* [Objective]: Revise the listing below so that every "GUI agent" becomes "interface agent", leaving all other text unchanged.

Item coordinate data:
**********

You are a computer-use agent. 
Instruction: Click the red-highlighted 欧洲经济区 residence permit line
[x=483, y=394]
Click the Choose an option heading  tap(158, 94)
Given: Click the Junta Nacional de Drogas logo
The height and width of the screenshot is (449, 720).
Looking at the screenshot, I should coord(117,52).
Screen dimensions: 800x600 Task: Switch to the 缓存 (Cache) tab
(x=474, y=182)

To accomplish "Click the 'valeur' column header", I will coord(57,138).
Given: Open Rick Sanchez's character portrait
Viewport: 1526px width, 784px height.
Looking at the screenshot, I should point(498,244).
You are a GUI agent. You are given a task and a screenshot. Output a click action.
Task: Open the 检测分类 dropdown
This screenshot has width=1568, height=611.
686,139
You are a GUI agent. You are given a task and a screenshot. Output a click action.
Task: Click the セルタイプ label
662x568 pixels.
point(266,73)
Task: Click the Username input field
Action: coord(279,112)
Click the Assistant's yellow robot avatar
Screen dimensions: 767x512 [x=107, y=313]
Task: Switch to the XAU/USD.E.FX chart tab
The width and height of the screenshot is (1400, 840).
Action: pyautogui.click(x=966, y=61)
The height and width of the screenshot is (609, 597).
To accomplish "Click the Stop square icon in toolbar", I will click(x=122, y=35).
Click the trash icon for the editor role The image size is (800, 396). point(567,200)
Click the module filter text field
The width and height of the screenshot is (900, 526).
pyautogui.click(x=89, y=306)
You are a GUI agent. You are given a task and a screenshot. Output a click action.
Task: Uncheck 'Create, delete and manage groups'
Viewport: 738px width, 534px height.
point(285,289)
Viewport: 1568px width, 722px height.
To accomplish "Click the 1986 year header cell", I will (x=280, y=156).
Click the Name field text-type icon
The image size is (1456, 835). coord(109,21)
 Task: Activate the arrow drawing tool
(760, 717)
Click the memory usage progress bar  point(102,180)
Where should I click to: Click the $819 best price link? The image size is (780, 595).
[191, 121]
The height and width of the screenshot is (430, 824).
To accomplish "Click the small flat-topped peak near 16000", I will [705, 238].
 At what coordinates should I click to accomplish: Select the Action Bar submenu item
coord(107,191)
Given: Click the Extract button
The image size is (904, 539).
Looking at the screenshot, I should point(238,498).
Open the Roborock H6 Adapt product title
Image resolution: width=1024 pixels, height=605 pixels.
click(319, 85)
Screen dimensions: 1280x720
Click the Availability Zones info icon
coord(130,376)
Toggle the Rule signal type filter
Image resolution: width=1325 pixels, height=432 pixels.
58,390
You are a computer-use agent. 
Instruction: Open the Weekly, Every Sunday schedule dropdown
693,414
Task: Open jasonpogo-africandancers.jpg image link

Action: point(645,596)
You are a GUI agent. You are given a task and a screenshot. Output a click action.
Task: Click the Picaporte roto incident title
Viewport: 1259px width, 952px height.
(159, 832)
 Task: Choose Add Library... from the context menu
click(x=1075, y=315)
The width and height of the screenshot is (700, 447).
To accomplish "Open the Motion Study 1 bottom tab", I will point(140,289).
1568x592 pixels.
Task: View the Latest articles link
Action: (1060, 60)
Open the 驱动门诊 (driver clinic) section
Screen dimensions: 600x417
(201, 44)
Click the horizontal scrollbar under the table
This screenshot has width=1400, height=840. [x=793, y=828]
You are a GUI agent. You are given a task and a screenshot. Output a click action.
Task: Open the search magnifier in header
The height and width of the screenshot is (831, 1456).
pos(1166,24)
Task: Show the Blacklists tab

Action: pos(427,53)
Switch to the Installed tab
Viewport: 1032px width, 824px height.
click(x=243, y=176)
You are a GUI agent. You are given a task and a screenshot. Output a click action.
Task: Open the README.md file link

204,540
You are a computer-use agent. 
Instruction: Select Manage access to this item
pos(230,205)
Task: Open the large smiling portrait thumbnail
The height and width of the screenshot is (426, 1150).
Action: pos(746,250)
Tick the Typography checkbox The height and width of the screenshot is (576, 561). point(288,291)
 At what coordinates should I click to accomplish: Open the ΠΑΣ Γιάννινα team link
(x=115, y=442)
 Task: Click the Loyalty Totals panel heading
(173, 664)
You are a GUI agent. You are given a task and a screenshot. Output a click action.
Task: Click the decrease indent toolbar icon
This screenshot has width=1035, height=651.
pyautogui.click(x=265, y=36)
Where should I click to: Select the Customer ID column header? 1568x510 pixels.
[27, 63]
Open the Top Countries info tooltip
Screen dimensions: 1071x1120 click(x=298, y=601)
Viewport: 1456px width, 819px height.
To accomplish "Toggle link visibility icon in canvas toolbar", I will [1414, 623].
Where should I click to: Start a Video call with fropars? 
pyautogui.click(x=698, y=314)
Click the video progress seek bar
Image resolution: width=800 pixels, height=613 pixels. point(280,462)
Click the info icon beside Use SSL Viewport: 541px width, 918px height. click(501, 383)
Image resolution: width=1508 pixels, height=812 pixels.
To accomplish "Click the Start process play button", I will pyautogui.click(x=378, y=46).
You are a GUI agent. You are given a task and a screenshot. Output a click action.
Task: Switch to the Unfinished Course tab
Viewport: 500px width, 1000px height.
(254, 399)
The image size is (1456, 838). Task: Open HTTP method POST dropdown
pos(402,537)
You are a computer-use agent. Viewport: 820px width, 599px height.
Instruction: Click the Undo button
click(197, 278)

**********

* [Result of the exercise]:
You are a computer-use agent. 
Instruction: Click the red-highlighted 欧洲经济区 residence permit line
[x=483, y=394]
Click the Choose an option heading  tap(158, 94)
Given: Click the Junta Nacional de Drogas logo
The height and width of the screenshot is (449, 720).
Looking at the screenshot, I should coord(117,52).
Screen dimensions: 800x600 Task: Switch to the 缓存 (Cache) tab
(x=474, y=182)

To accomplish "Click the 'valeur' column header", I will coord(57,138).
Given: Open Rick Sanchez's character portrait
Viewport: 1526px width, 784px height.
Looking at the screenshot, I should point(498,244).
You are a interface agent. You are given a task and a screenshot. Output a click action.
Task: Open the 检测分类 dropdown
This screenshot has width=1568, height=611.
686,139
You are a interface agent. You are given a task and a screenshot. Output a click action.
Task: Click the セルタイプ label
662x568 pixels.
point(266,73)
Task: Click the Username input field
Action: coord(279,112)
Click the Assistant's yellow robot avatar
Screen dimensions: 767x512 [x=107, y=313]
Task: Switch to the XAU/USD.E.FX chart tab
The width and height of the screenshot is (1400, 840).
Action: pyautogui.click(x=966, y=61)
The height and width of the screenshot is (609, 597).
To accomplish "Click the Stop square icon in toolbar", I will click(x=122, y=35).
Click the trash icon for the editor role The image size is (800, 396). point(567,200)
Click the module filter text field
The width and height of the screenshot is (900, 526).
pyautogui.click(x=89, y=306)
You are a interface agent. You are given a task and a screenshot. Output a click action.
Task: Uncheck 'Create, delete and manage groups'
Viewport: 738px width, 534px height.
point(285,289)
Viewport: 1568px width, 722px height.
To accomplish "Click the 1986 year header cell", I will (x=280, y=156).
Click the Name field text-type icon
The image size is (1456, 835). coord(109,21)
 Task: Activate the arrow drawing tool
(760, 717)
Click the memory usage progress bar  point(102,180)
Where should I click to: Click the $819 best price link? The image size is (780, 595).
[191, 121]
The height and width of the screenshot is (430, 824).
To accomplish "Click the small flat-topped peak near 16000", I will [705, 238].
 At what coordinates should I click to accomplish: Select the Action Bar submenu item
coord(107,191)
Given: Click the Extract button
The image size is (904, 539).
Looking at the screenshot, I should point(238,498).
Open the Roborock H6 Adapt product title
Image resolution: width=1024 pixels, height=605 pixels.
click(319, 85)
Screen dimensions: 1280x720
Click the Availability Zones info icon
coord(130,376)
Toggle the Rule signal type filter
Image resolution: width=1325 pixels, height=432 pixels.
58,390
You are a computer-use agent. 
Instruction: Open the Weekly, Every Sunday schedule dropdown
693,414
Task: Open jasonpogo-africandancers.jpg image link

Action: point(645,596)
You are a interface agent. You are given a task and a screenshot. Output a click action.
Task: Click the Picaporte roto incident title
Viewport: 1259px width, 952px height.
(159, 832)
 Task: Choose Add Library... from the context menu
click(x=1075, y=315)
The width and height of the screenshot is (700, 447).
To accomplish "Open the Motion Study 1 bottom tab", I will point(140,289).
1568x592 pixels.
Task: View the Latest articles link
Action: (1060, 60)
Open the 驱动门诊 (driver clinic) section
Screen dimensions: 600x417
(201, 44)
Click the horizontal scrollbar under the table
This screenshot has width=1400, height=840. [x=793, y=828]
You are a interface agent. You are given a task and a screenshot. Output a click action.
Task: Open the search magnifier in header
The height and width of the screenshot is (831, 1456).
pos(1166,24)
Task: Show the Blacklists tab

Action: pos(427,53)
Switch to the Installed tab
Viewport: 1032px width, 824px height.
click(x=243, y=176)
You are a interface agent. You are given a task and a screenshot. Output a click action.
Task: Open the README.md file link

204,540
You are a computer-use agent. 
Instruction: Select Manage access to this item
pos(230,205)
Task: Open the large smiling portrait thumbnail
The height and width of the screenshot is (426, 1150).
Action: pos(746,250)
Tick the Typography checkbox The height and width of the screenshot is (576, 561). point(288,291)
 At what coordinates should I click to accomplish: Open the ΠΑΣ Γιάννινα team link
(x=115, y=442)
 Task: Click the Loyalty Totals panel heading
(173, 664)
You are a interface agent. You are given a task and a screenshot. Output a click action.
Task: Click the decrease indent toolbar icon
This screenshot has width=1035, height=651.
pyautogui.click(x=265, y=36)
Where should I click to: Select the Customer ID column header? 1568x510 pixels.
[27, 63]
Open the Top Countries info tooltip
Screen dimensions: 1071x1120 click(x=298, y=601)
Viewport: 1456px width, 819px height.
To accomplish "Toggle link visibility icon in canvas toolbar", I will [1414, 623].
Where should I click to: Start a Video call with fropars? 
pyautogui.click(x=698, y=314)
Click the video progress seek bar
Image resolution: width=800 pixels, height=613 pixels. point(280,462)
Click the info icon beside Use SSL Viewport: 541px width, 918px height. click(501, 383)
Image resolution: width=1508 pixels, height=812 pixels.
To accomplish "Click the Start process play button", I will pyautogui.click(x=378, y=46).
You are a interface agent. You are given a task and a screenshot. Output a click action.
Task: Switch to the Unfinished Course tab
Viewport: 500px width, 1000px height.
(254, 399)
The image size is (1456, 838). Task: Open HTTP method POST dropdown
pos(402,537)
You are a computer-use agent. Viewport: 820px width, 599px height.
Instruction: Click the Undo button
click(197, 278)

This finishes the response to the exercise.